Data records: Begin

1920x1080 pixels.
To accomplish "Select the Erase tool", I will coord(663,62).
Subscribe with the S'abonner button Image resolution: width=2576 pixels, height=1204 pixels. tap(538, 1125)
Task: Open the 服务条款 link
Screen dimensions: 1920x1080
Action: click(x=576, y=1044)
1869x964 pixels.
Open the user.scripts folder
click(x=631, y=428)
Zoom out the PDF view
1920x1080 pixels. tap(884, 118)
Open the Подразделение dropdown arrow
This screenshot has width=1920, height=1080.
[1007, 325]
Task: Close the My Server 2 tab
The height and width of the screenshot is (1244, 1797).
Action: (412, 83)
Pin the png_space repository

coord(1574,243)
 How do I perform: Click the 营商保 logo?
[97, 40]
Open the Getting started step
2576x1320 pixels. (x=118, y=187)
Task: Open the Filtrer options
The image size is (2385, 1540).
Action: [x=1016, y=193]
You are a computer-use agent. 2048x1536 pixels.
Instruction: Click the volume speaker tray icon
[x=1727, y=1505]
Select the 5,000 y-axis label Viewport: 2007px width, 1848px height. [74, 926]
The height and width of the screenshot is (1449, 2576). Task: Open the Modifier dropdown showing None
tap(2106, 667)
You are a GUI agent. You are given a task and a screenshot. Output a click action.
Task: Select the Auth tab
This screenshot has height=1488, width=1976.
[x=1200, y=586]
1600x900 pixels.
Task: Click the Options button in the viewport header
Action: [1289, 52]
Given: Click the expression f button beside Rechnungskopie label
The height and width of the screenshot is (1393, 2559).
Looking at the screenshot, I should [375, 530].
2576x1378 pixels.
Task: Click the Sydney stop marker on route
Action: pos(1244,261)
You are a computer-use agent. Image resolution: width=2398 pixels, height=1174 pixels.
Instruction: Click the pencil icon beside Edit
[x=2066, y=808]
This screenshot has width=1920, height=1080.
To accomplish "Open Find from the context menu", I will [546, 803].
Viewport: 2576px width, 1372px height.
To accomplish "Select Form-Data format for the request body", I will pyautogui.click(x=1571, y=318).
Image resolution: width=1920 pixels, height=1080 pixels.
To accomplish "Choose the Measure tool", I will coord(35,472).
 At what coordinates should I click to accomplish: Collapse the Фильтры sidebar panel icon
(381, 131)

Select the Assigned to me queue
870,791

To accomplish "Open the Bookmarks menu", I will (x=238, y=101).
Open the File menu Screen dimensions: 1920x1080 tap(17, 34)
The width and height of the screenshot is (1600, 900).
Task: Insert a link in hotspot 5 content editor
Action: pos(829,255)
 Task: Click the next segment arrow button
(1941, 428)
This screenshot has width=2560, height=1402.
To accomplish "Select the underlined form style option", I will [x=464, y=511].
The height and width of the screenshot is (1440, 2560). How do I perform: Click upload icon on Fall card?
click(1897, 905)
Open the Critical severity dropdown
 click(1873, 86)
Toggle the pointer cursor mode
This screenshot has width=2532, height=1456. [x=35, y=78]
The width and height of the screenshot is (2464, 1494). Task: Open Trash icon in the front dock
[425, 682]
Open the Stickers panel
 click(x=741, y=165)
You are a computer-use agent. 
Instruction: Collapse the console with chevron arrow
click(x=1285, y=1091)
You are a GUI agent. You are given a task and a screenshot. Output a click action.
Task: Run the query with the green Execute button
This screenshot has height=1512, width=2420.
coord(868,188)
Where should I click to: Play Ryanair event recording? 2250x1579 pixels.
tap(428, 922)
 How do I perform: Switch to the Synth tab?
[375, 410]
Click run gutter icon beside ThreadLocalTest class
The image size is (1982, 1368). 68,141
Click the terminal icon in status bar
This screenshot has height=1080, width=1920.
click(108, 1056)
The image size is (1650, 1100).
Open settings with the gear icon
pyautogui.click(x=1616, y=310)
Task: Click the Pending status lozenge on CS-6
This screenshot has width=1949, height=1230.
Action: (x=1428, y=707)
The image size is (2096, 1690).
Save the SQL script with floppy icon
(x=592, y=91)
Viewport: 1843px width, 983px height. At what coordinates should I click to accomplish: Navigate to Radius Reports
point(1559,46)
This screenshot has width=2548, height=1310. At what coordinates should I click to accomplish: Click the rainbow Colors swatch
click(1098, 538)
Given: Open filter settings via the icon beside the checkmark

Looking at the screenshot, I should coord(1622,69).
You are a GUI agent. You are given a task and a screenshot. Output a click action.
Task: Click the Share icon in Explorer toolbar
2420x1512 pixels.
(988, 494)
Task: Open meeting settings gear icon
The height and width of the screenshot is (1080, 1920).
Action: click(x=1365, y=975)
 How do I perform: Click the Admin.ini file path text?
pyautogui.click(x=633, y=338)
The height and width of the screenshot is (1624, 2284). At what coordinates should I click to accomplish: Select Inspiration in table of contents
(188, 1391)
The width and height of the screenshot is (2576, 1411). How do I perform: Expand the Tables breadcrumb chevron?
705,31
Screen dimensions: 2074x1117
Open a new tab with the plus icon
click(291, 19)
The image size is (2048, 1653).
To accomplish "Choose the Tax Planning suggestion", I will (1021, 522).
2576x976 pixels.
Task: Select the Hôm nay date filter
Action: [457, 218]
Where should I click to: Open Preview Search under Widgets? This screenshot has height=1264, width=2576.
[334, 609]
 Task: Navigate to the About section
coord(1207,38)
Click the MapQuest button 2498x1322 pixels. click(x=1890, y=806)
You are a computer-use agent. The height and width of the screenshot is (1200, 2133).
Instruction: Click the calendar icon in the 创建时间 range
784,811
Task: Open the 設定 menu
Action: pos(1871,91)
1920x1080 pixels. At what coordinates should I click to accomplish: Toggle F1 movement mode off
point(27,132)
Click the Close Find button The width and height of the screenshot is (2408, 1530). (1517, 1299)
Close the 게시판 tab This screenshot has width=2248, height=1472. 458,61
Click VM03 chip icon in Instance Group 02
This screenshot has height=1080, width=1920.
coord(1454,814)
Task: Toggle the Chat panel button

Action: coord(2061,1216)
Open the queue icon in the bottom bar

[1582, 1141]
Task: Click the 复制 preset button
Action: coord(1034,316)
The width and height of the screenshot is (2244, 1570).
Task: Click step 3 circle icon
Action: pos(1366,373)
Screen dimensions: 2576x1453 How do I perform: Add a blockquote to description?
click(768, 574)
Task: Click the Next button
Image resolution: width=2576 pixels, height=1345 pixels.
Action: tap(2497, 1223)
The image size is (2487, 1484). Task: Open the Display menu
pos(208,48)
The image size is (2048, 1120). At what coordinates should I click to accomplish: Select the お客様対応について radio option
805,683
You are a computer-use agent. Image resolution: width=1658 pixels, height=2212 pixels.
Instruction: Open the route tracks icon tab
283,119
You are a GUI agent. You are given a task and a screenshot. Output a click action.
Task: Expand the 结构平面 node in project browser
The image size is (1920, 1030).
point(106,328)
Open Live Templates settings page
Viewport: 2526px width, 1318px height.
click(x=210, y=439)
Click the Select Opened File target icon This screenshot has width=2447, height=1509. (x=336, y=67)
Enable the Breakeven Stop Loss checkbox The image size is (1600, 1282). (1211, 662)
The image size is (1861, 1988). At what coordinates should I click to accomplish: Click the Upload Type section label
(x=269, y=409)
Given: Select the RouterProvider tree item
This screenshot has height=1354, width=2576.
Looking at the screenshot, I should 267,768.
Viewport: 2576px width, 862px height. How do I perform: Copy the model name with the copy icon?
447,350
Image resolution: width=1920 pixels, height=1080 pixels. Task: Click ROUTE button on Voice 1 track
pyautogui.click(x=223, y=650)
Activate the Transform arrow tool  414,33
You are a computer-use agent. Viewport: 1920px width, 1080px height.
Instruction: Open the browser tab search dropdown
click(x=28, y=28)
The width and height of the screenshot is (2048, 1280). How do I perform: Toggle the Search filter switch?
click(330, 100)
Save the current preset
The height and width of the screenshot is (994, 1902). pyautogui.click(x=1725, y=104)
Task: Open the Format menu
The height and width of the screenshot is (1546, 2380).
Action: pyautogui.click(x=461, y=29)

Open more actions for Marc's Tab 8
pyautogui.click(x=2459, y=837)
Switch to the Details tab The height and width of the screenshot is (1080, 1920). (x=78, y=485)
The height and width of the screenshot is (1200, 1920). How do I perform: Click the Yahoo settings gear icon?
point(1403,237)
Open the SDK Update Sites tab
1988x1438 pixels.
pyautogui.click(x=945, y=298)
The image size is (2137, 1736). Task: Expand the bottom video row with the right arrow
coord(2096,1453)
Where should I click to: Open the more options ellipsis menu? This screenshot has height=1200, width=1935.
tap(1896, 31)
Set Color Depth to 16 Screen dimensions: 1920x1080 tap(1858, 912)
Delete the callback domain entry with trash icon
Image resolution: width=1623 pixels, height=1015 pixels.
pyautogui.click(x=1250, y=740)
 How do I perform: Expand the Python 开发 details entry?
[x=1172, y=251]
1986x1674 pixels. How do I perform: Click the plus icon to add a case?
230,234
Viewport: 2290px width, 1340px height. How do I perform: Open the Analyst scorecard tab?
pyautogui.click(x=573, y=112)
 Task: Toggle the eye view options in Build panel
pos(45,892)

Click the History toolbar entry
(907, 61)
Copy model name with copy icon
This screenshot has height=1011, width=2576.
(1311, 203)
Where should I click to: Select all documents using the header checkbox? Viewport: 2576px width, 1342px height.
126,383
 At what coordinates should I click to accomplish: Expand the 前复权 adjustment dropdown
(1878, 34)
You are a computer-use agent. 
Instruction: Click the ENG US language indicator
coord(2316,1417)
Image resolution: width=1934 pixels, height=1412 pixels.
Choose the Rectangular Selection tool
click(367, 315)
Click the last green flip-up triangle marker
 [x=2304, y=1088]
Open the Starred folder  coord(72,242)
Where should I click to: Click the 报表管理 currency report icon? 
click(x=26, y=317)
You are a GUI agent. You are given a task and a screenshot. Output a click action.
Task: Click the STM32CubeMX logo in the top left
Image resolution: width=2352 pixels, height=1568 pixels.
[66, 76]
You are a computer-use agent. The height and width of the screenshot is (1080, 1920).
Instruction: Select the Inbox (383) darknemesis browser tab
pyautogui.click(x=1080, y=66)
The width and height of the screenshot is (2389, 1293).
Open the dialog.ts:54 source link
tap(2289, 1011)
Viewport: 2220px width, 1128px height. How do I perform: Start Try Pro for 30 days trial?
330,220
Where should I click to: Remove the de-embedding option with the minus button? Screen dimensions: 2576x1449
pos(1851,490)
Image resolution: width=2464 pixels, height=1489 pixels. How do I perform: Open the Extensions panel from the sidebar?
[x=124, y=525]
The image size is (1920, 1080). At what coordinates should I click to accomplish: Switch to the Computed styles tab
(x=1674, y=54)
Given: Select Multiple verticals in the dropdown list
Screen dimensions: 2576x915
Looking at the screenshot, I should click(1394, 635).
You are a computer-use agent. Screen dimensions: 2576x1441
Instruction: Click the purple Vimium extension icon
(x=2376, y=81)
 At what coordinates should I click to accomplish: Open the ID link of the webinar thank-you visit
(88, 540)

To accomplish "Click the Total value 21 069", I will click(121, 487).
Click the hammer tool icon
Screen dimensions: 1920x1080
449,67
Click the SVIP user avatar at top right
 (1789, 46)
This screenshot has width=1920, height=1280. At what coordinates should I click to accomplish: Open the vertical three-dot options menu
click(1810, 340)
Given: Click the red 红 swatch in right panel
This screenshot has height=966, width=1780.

Data records: End

Copy, exactly and only, the lines above that begin with the one containing "Instruction: Open the route tracks icon tab" and finish with the one containing "Given: Select the RouterProvider tree item".

» **Result of the task**:
Instruction: Open the route tracks icon tab
283,119
You are a GUI agent. You are given a task and a screenshot. Output a click action.
Task: Expand the 结构平面 node in project browser
The image size is (1920, 1030).
point(106,328)
Open Live Templates settings page
Viewport: 2526px width, 1318px height.
click(x=210, y=439)
Click the Select Opened File target icon This screenshot has width=2447, height=1509. (x=336, y=67)
Enable the Breakeven Stop Loss checkbox The image size is (1600, 1282). (1211, 662)
The image size is (1861, 1988). At what coordinates should I click to accomplish: Click the Upload Type section label
(x=269, y=409)
Given: Select the RouterProvider tree item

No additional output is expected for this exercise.